Question

UK Biobank l2r data holds segment means but no segment locations?

0

Entering edit mode

6.0 years ago

tohc • 0

I've been looking at UK Biobank data and it seems the data holds the segment mean l2r (or log base 2) values for the Copy Number Variation but doesn't actually have the segment start and end positions. Each file is for a particular chromosome and contains all 500,000 patients but I was wondering if anyone knows where we might find the actual location on the chromosome the values correspond to.

genome biobank cnv • 1.9k views

ADD COMMENT • link updated 5.8 years ago by Eric T. ★ 2.8k • written 6.0 years ago by tohc • 0

0

Entering edit mode

biobank, cnv seem to be tags relevant to your post, whereas genome doesn't really say much. Please add relevant tags so people following those tags would get to see your posts.

ADD REPLY • link 6.0 years ago by Ram 45k

0

Entering edit mode

Added the tags you mentioned

ADD REPLY • link 6.0 years ago by tohc • 0

0

Entering edit mode

Well, in addition to Ram's comments, at which data are you looking, exactly? - you have provided no links. I can probably just contact the relevant person directly if you let me know from where you obtained your data.

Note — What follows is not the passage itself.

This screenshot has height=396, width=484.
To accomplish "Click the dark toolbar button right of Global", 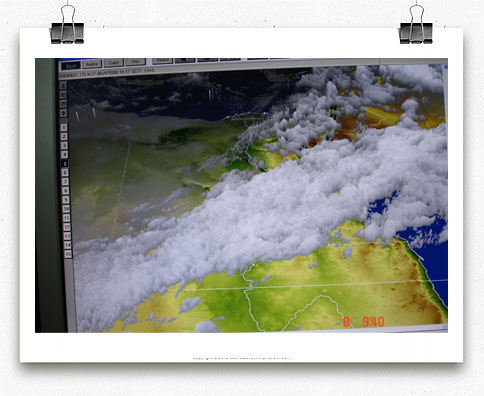I will click(x=185, y=60).
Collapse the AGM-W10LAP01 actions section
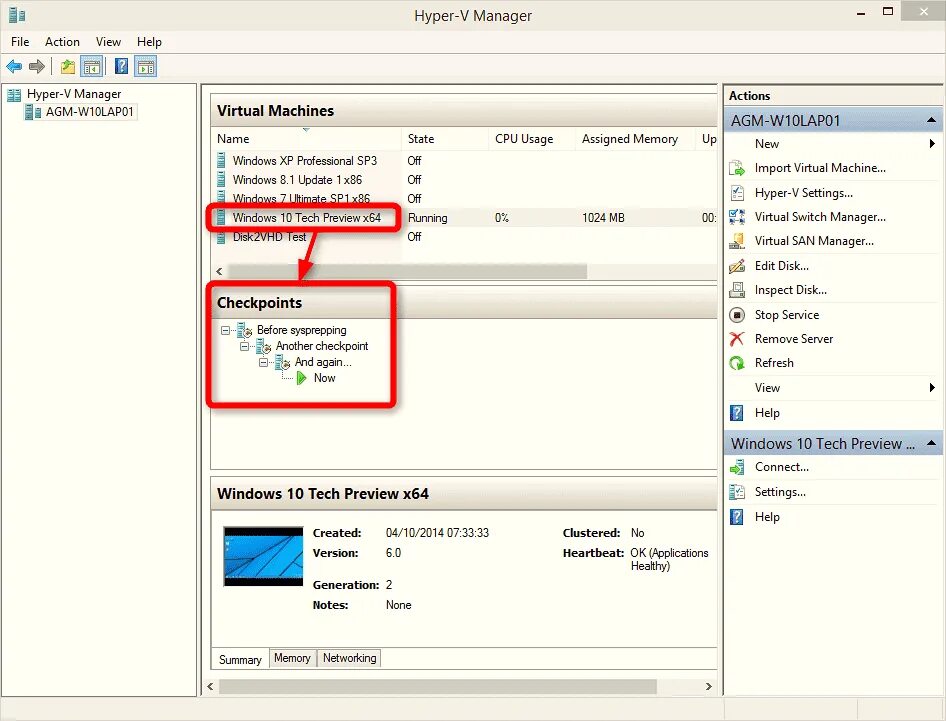The height and width of the screenshot is (721, 946). pyautogui.click(x=931, y=119)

ADD REPLY • link 6.0 years ago by Kevin Blighe 89k

0

Entering edit mode

Hey Kevin,

I can't exactly give you a link to the data itself. UK Biobank has a strict policy on how data is given out however this is the project website UK Biobank. A lot of the documentation seems to be talking about raw sequencing reads, however the inferred l2r CNV data is technically using these files to create the output files from my understanding.

This is the link to the actual instructions for data download Resource 664. The data we are using is the CNV log2r data however as you can read, the files downloaded are per chromosome. The issue is the files essentially only hold the log2r values but give no indication of which portion of the chromosome they are from, which is not very helpful.

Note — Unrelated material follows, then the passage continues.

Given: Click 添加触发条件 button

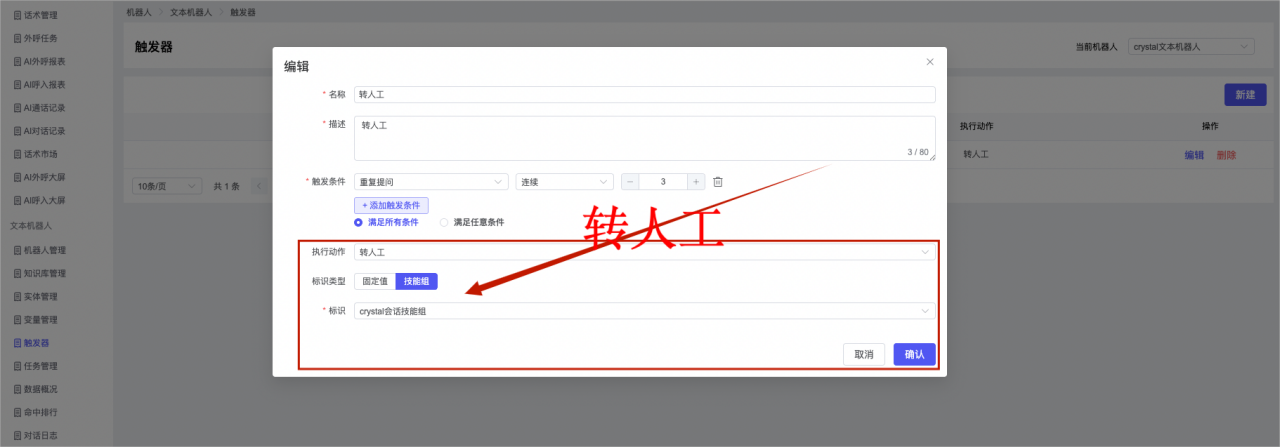Looking at the screenshot, I should pos(391,205).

Hope that clarifies things.

Thanks in advance!

Edit: I should also mention that segment means are the log2r values, I've been using them interchangeably.

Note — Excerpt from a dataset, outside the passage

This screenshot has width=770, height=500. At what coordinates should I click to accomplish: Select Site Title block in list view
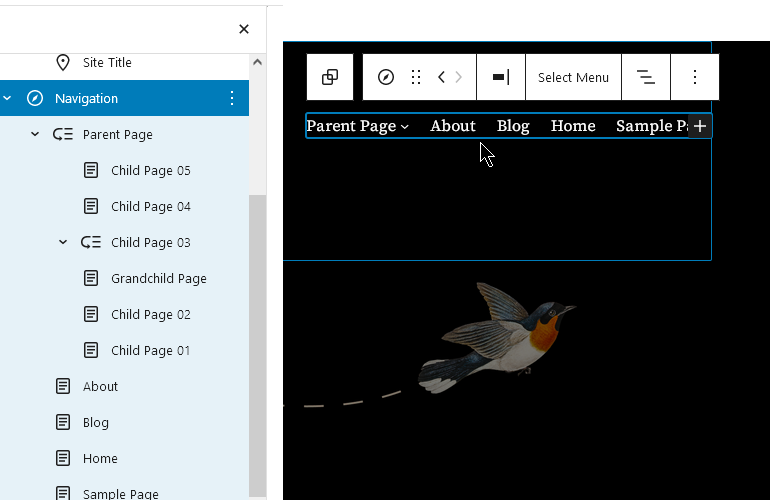tap(107, 62)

ADD REPLY • link 6.0 years ago by tohc • 0

score 3 · Accepted Answer · 2019-07-28

My understanding is that the UK Biobank l2r files are the copy ratio estimates at each probe in the SNP array -- they have not been segmented in the publicly available dataset, so there are no segment breakpoints.

There are a couple of papers that survey CNVs; they used PennCNV on these input files to smooth the CNV signal and detect breakpoints. I'd retrieve the processed calls from those studies, rather than UKB; reprocessing would be incredibly expensive, and the original studies were done well.

I'm aware of efforts to call CNVs from the recently available whole-exome sequencing datasets as well. These aren't available for the full 500k cohort yet, but it's worth keeping an eye on these efforts, as the SNP arrays may not have used probes at some potentially important / likely CNV locations.